* What you should do: Could you please repeat all of the entries exactly as written?

= Beginning of Section =

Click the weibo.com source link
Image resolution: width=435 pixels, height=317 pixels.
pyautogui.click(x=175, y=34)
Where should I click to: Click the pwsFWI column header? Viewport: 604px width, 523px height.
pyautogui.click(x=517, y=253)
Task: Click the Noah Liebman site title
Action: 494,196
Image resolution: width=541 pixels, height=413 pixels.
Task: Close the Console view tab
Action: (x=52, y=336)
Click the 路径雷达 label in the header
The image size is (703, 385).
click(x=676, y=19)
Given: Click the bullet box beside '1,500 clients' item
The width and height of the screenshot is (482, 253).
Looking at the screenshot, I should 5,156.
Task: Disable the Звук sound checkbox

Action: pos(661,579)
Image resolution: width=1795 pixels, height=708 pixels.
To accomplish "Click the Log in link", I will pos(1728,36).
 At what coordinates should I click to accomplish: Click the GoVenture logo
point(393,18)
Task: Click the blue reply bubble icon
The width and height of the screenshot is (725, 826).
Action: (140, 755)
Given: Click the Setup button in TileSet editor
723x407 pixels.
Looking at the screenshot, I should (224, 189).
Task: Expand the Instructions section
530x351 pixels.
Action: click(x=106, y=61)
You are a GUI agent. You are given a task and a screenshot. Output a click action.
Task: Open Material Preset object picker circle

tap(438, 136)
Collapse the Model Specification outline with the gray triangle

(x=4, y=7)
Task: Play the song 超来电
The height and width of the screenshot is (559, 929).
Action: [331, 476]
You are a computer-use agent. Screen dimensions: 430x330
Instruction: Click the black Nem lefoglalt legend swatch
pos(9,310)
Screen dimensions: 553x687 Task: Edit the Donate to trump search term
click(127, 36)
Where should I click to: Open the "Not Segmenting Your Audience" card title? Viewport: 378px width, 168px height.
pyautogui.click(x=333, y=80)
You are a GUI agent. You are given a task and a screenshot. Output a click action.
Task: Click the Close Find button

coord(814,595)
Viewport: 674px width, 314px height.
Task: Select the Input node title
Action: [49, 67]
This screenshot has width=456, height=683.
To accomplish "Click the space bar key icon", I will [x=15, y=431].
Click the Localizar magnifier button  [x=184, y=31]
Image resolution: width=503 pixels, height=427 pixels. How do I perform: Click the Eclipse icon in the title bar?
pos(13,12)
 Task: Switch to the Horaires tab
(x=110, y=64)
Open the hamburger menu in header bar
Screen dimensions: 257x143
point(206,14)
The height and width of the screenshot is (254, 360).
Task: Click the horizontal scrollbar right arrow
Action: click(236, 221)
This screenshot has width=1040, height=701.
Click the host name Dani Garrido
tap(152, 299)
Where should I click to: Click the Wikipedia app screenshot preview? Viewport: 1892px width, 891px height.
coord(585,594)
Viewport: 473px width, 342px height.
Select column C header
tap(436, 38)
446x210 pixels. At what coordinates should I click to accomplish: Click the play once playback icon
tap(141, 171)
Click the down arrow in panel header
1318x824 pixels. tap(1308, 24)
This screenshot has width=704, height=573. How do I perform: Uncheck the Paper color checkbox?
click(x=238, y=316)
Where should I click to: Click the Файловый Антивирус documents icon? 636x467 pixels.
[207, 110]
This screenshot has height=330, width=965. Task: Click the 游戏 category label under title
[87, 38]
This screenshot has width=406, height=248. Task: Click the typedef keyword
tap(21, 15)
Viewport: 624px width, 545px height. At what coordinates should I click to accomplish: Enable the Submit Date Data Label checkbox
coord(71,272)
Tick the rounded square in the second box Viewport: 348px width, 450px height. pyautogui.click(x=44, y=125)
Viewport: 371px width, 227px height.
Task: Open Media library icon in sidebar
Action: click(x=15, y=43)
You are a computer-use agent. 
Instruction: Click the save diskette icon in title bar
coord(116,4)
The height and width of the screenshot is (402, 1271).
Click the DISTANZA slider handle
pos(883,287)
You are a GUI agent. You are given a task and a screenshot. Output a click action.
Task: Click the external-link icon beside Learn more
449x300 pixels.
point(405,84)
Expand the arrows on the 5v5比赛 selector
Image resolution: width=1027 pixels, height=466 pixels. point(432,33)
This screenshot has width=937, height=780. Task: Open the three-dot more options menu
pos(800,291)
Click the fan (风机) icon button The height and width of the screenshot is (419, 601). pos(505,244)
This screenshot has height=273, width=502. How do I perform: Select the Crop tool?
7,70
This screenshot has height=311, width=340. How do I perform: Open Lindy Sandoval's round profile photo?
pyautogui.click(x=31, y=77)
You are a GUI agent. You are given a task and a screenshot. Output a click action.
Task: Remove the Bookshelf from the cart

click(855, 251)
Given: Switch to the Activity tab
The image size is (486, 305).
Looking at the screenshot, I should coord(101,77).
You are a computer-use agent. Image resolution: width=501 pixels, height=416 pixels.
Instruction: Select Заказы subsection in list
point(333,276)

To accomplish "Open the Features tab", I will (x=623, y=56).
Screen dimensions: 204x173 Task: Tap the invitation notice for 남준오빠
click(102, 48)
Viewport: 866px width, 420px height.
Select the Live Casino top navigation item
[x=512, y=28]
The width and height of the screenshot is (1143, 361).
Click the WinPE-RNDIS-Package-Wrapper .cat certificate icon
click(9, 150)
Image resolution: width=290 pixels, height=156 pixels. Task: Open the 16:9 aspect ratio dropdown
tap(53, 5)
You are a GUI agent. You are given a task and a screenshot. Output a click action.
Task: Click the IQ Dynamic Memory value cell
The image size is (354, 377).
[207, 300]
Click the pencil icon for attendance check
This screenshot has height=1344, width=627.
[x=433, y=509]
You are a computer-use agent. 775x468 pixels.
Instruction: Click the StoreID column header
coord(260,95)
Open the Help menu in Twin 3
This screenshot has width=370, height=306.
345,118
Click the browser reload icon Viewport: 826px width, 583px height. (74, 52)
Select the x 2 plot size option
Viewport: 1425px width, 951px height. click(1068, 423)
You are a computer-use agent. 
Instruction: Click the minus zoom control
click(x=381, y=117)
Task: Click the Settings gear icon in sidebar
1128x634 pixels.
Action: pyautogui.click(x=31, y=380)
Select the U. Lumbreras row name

= End of Section =

* Your solution:
Click the weibo.com source link
Image resolution: width=435 pixels, height=317 pixels.
pyautogui.click(x=175, y=34)
Where should I click to: Click the pwsFWI column header? Viewport: 604px width, 523px height.
pyautogui.click(x=517, y=253)
Task: Click the Noah Liebman site title
Action: 494,196
Image resolution: width=541 pixels, height=413 pixels.
Task: Close the Console view tab
Action: (x=52, y=336)
Click the 路径雷达 label in the header
The image size is (703, 385).
click(x=676, y=19)
Given: Click the bullet box beside '1,500 clients' item
The width and height of the screenshot is (482, 253).
Looking at the screenshot, I should 5,156.
Task: Disable the Звук sound checkbox

Action: pos(661,579)
Image resolution: width=1795 pixels, height=708 pixels.
To accomplish "Click the Log in link", I will pos(1728,36).
 At what coordinates should I click to accomplish: Click the GoVenture logo
point(393,18)
Task: Click the blue reply bubble icon
The width and height of the screenshot is (725, 826).
Action: (140, 755)
Given: Click the Setup button in TileSet editor
723x407 pixels.
Looking at the screenshot, I should (224, 189).
Task: Expand the Instructions section
530x351 pixels.
Action: click(x=106, y=61)
You are a GUI agent. You are given a task and a screenshot. Output a click action.
Task: Open Material Preset object picker circle

tap(438, 136)
Collapse the Model Specification outline with the gray triangle

(x=4, y=7)
Task: Play the song 超来电
The height and width of the screenshot is (559, 929).
Action: [331, 476]
You are a computer-use agent. Screen dimensions: 430x330
Instruction: Click the black Nem lefoglalt legend swatch
pos(9,310)
Screen dimensions: 553x687 Task: Edit the Donate to trump search term
click(127, 36)
Where should I click to: Open the "Not Segmenting Your Audience" card title? Viewport: 378px width, 168px height.
pyautogui.click(x=333, y=80)
You are a GUI agent. You are given a task and a screenshot. Output a click action.
Task: Click the Close Find button

coord(814,595)
Viewport: 674px width, 314px height.
Task: Select the Input node title
Action: [49, 67]
This screenshot has width=456, height=683.
To accomplish "Click the space bar key icon", I will [x=15, y=431].
Click the Localizar magnifier button  [x=184, y=31]
Image resolution: width=503 pixels, height=427 pixels. How do I perform: Click the Eclipse icon in the title bar?
pos(13,12)
 Task: Switch to the Horaires tab
(x=110, y=64)
Open the hamburger menu in header bar
Screen dimensions: 257x143
point(206,14)
The height and width of the screenshot is (254, 360).
Task: Click the horizontal scrollbar right arrow
Action: click(236, 221)
This screenshot has width=1040, height=701.
Click the host name Dani Garrido
tap(152, 299)
Where should I click to: Click the Wikipedia app screenshot preview? Viewport: 1892px width, 891px height.
coord(585,594)
Viewport: 473px width, 342px height.
Select column C header
tap(436, 38)
446x210 pixels. At what coordinates should I click to accomplish: Click the play once playback icon
tap(141, 171)
Click the down arrow in panel header
1318x824 pixels. tap(1308, 24)
This screenshot has width=704, height=573. How do I perform: Uncheck the Paper color checkbox?
click(x=238, y=316)
Where should I click to: Click the Файловый Антивирус documents icon? 636x467 pixels.
[207, 110]
This screenshot has height=330, width=965. Task: Click the 游戏 category label under title
[87, 38]
This screenshot has width=406, height=248. Task: Click the typedef keyword
tap(21, 15)
Viewport: 624px width, 545px height. At what coordinates should I click to accomplish: Enable the Submit Date Data Label checkbox
coord(71,272)
Tick the rounded square in the second box Viewport: 348px width, 450px height. pyautogui.click(x=44, y=125)
Viewport: 371px width, 227px height.
Task: Open Media library icon in sidebar
Action: click(x=15, y=43)
You are a computer-use agent. 
Instruction: Click the save diskette icon in title bar
coord(116,4)
The height and width of the screenshot is (402, 1271).
Click the DISTANZA slider handle
pos(883,287)
You are a GUI agent. You are given a task and a screenshot. Output a click action.
Task: Click the external-link icon beside Learn more
449x300 pixels.
point(405,84)
Expand the arrows on the 5v5比赛 selector
Image resolution: width=1027 pixels, height=466 pixels. point(432,33)
This screenshot has width=937, height=780. Task: Open the three-dot more options menu
pos(800,291)
Click the fan (风机) icon button The height and width of the screenshot is (419, 601). pos(505,244)
This screenshot has height=273, width=502. How do I perform: Select the Crop tool?
7,70
This screenshot has height=311, width=340. How do I perform: Open Lindy Sandoval's round profile photo?
pyautogui.click(x=31, y=77)
You are a GUI agent. You are given a task and a screenshot. Output a click action.
Task: Remove the Bookshelf from the cart

click(855, 251)
Given: Switch to the Activity tab
The image size is (486, 305).
Looking at the screenshot, I should coord(101,77).
You are a computer-use agent. Image resolution: width=501 pixels, height=416 pixels.
Instruction: Select Заказы subsection in list
point(333,276)

To accomplish "Open the Features tab", I will (x=623, y=56).
Screen dimensions: 204x173 Task: Tap the invitation notice for 남준오빠
click(102, 48)
Viewport: 866px width, 420px height.
Select the Live Casino top navigation item
[x=512, y=28]
The width and height of the screenshot is (1143, 361).
Click the WinPE-RNDIS-Package-Wrapper .cat certificate icon
click(9, 150)
Image resolution: width=290 pixels, height=156 pixels. Task: Open the 16:9 aspect ratio dropdown
tap(53, 5)
You are a GUI agent. You are given a task and a screenshot. Output a click action.
Task: Click the IQ Dynamic Memory value cell
The image size is (354, 377).
[207, 300]
Click the pencil icon for attendance check
This screenshot has height=1344, width=627.
[x=433, y=509]
You are a computer-use agent. 775x468 pixels.
Instruction: Click the StoreID column header
coord(260,95)
Open the Help menu in Twin 3
This screenshot has width=370, height=306.
345,118
Click the browser reload icon Viewport: 826px width, 583px height. (74, 52)
Select the x 2 plot size option
Viewport: 1425px width, 951px height. click(1068, 423)
You are a computer-use agent. 
Instruction: Click the minus zoom control
click(x=381, y=117)
Task: Click the Settings gear icon in sidebar
1128x634 pixels.
Action: pyautogui.click(x=31, y=380)
Select the U. Lumbreras row name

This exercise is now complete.